--- Source extract Enclosed Below ---

Judge Colleen Kollar-Kotelly of Federal District Court in Washington handed Microsoft a virtual victory:
- a federal judge yesterday approved the company’s antitrust settlement with the Justice Department and rejected virtually all of the stiffer sanctions sought by a coalition of state attorneys general. The ruling brought at least a temporary close to the landmark case filed nearly five years ago.
“While putting new responsibilities on Microsoft, this settlement also gives us the freedom to keep innovating for our customers,” Microsoft’s chairman, Bill Gates, said at a news conference at the company’s headquarters in Redmond, Wash. “We’re pleased to put another step of this case behind us.”
Judge Colleen Kollar-Kotelly of Federal District Court in Washington did impose some new obligations on Microsoft that were not included in the settlement last November, requiring the software maker to disclose more information to competitors about its Windows operating system and to install a compliance committee made up of Microsoft board members.
But taking a narrow view of the case, the judge imposed few new restrictions that would slow Microsoft’s aggressive push into new markets.
She largely dismissed the contention by nine states that broader restrictions on Microsoft were necessary to restore competition in the computer software industry. Instead, Judge Kollar-Kotelly criticized the states for suggesting that Microsoft should be punished for actions beyond those a federal appeals court found it liable for last year.
“This suit, however remarkable, is not the vehicle through which plaintiffs can resolve all existing allegations of anticompetitive conduct which have not been proved or for which liability has not been ascribed,” Judge Kollar-Kotelly wrote.

--- End of Enclosed Source extract ---

Task item:
Extract everything in the Microsoft ruling text from "She largely dismissed" down to "Judge Kollar-Kotelly wrote.", copying it word for word.

--- Given data Enclosed Below ---

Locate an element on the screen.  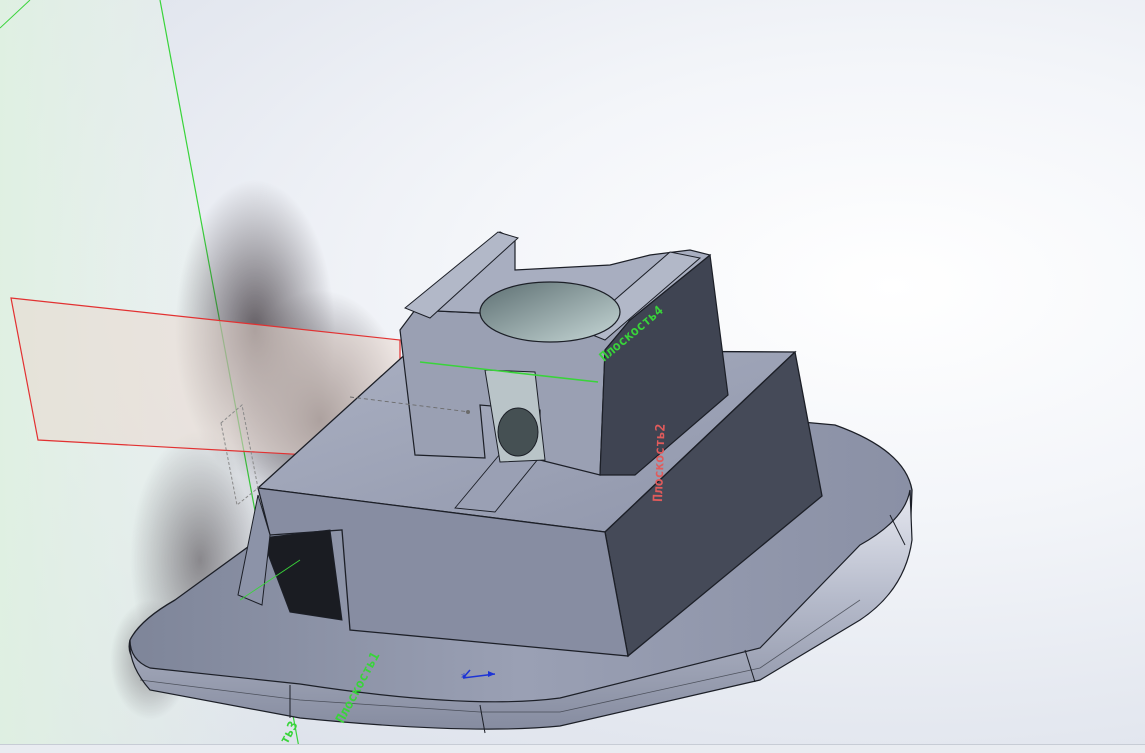
status-bar-edge is located at coordinates (572, 748). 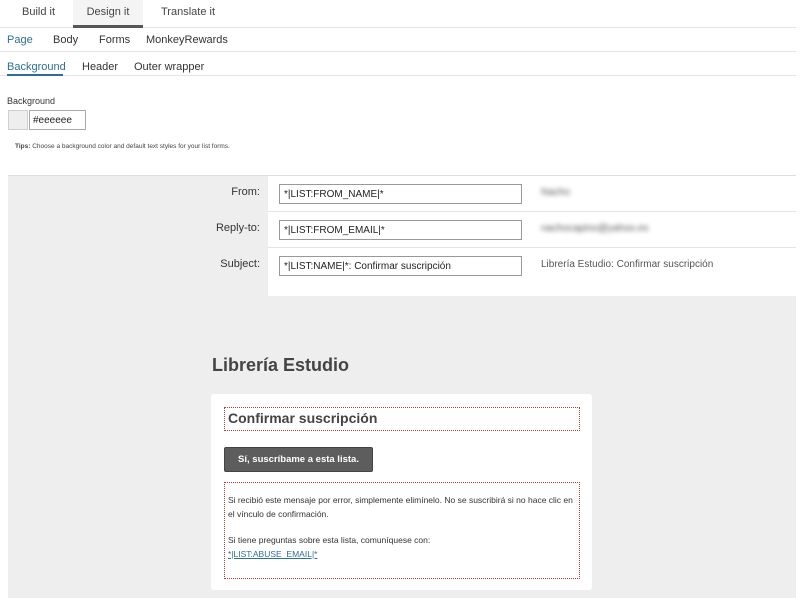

--- End of Enclosed Given data ---

Task solution:
She largely dismissed the contention by nine states that broader restrictions on Microsoft were necessary to restore competition in the computer software industry. Instead, Judge Kollar-Kotelly criticized the states for suggesting that Microsoft should be punished for actions beyond those a federal appeals court found it liable for last year.
“This suit, however remarkable, is not the vehicle through which plaintiffs can resolve all existing allegations of anticompetitive conduct which have not been proved or for which liability has not been ascribed,” Judge Kollar-Kotelly wrote.